What's Up at the USDA Office?

Upcoming Deadlines/Dates
April 9: Quality Loss Adjustment Program
May 15: August 1: Primary Nesting Season
July 15: Crop Certification

Mid-Contract Management (MCM) on CRP Acres
Now that temperatures are starting to feel more like spring, please start thinking about your MCM, if you are scheduled for this year.  Those that are scheduled for this year would have received a packet from our office this past fall detailing what needs to be done.  You do have until May 14, 2021 to complete the work, but now is a good time to start lining up contractors if you haven’t already done so, buy seed if needed, and get equipment ready.  If you have technical questions, need a seeding plan, or contractor list contact the NRCS office. Any other questions can be directed to FSA. Once you complete your MCM, notify the FSA office, sign the FSA-848B form, and provide acceptable evidence (receipts, invoices, etc.) of practice completion to determine proper cost share payment.  

CRP Reminders
The primary nesting season runs from May 15 – August 1.  Contact the FSA office if you need to perform spot maintenance activities on your CRP acres during this time. Cosmetic mowing of your CRP acres is always prohibited, but you can spot treat areas that are threatened by undesirable vegetation throughout the year. A written request must be made before the County Committee grants approval to conduct maintenance during the nesting season. As a reminder, volunteer trees and woody vegetation must be controlled and removed from CRP acres. Failure to control undesirable vegetation on CRP can result in financial penalties.

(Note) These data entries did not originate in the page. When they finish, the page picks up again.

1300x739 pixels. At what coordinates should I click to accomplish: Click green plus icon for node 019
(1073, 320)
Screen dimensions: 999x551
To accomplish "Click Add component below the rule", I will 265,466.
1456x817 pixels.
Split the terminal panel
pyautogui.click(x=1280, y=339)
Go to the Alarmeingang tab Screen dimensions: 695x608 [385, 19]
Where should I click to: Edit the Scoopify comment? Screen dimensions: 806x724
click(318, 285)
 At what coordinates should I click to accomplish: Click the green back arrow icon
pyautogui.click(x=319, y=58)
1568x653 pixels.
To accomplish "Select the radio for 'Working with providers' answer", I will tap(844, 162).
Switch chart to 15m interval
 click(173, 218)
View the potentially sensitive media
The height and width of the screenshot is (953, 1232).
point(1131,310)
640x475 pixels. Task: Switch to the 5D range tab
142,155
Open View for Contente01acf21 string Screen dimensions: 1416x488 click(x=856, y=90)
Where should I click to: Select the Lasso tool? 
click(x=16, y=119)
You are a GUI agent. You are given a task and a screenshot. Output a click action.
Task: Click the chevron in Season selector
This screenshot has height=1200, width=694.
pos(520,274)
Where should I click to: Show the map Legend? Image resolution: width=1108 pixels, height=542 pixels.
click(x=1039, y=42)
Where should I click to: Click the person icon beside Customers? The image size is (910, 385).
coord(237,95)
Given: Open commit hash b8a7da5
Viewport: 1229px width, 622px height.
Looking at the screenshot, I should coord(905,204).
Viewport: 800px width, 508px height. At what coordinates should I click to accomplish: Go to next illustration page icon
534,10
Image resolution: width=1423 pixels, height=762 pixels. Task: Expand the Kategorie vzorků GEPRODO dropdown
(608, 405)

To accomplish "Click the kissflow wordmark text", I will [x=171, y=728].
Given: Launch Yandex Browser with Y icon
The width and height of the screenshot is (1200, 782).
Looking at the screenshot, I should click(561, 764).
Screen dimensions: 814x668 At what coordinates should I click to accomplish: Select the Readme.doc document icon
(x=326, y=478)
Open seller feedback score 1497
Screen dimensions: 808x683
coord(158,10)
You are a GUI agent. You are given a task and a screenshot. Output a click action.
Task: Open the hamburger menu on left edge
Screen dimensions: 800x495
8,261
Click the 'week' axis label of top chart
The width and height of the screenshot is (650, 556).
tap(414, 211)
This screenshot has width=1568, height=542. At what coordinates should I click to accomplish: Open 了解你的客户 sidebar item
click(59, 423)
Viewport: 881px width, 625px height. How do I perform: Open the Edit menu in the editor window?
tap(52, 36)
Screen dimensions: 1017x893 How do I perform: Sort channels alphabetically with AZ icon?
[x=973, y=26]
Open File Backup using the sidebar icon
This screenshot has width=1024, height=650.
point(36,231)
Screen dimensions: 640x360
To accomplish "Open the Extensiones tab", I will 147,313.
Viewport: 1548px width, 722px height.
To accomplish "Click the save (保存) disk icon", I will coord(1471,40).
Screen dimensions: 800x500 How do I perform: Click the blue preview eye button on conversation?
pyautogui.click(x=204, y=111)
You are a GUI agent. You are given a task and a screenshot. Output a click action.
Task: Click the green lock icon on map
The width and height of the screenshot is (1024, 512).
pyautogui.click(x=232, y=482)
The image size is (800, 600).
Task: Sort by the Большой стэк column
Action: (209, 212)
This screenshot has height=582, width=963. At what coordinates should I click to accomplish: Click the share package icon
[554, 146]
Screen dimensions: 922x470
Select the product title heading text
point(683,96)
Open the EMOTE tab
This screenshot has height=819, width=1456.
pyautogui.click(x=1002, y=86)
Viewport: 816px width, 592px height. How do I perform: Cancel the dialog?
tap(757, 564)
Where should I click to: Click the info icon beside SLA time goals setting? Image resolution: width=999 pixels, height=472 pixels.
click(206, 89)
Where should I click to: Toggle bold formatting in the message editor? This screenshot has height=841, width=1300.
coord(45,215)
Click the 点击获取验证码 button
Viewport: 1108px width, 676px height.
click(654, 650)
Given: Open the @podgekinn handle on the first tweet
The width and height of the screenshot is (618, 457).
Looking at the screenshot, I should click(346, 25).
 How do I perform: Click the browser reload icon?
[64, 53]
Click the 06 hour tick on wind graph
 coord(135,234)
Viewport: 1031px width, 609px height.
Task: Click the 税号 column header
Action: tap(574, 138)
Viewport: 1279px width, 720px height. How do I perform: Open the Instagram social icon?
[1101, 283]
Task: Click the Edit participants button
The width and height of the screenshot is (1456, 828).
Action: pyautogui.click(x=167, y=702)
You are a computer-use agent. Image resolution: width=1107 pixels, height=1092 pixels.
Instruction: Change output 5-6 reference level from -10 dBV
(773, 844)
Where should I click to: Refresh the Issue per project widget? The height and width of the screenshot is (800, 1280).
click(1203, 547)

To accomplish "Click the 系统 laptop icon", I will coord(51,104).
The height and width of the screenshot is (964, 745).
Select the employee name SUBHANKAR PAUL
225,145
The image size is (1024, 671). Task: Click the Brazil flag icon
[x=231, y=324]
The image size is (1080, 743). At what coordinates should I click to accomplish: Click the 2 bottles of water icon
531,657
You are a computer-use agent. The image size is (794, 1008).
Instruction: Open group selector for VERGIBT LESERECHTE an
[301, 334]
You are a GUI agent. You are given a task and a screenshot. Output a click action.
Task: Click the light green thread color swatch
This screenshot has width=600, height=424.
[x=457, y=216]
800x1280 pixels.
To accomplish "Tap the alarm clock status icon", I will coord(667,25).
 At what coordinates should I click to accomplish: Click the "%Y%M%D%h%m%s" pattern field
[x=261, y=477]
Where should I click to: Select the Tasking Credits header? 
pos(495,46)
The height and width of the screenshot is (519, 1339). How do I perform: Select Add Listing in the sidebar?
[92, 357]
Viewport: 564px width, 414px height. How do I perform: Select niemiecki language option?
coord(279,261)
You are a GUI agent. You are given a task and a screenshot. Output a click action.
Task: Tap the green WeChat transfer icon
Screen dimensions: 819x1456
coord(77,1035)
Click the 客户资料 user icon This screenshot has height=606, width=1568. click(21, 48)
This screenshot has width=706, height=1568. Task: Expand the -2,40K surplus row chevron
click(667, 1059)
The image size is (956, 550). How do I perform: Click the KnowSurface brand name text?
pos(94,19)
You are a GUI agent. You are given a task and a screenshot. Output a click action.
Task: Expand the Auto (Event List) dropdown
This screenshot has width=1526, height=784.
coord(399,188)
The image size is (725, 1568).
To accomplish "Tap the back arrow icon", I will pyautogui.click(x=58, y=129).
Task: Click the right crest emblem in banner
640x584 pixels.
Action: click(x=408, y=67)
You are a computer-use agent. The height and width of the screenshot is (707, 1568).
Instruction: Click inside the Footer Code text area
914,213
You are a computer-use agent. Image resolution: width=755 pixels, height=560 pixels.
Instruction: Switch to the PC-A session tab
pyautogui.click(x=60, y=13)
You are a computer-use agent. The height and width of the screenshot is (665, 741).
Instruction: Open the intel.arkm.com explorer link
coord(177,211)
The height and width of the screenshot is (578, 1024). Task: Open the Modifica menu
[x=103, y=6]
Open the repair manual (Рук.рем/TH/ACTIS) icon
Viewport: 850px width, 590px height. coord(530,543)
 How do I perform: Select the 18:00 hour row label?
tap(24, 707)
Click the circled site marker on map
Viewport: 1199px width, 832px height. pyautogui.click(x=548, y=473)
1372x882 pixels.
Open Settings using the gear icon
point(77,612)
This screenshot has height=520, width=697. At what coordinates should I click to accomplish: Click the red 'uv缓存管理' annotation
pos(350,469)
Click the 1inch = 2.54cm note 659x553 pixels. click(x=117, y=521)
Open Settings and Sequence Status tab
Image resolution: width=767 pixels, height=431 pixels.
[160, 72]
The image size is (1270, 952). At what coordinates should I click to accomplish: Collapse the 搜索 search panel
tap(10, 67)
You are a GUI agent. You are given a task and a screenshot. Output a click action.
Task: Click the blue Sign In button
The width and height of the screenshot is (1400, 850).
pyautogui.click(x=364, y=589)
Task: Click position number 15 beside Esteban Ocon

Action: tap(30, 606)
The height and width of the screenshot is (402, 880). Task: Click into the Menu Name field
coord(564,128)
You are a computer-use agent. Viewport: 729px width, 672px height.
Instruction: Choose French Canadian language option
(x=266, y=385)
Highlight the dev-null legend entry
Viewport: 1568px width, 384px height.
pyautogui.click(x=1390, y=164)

Environmental Review Required Before Project Implementation
The National Environmental Policy Act (NEPA) requires Federal agencies to consider all potential environmental impacts for federally funded projects before the project is approved. For all Farm Service Agency (FSA) programs, an environmental review must be completed before actions are approved, such as site preparation or ground disturbance. These programs include, but are not limited to, the Emergency Conservation Program (ECP), Farm Storage Facility Loan (FSFL) program and farm loans. If project implementation begins before FSA has completed an environmental review, this will result in a denial of the request. There are exceptions regarding the Stafford Act and emergencies. It is important to wait until you receive written approval of your project proposal before starting any actions, including, but not limited to, vegetation clearing, site preparation or ground disturbance.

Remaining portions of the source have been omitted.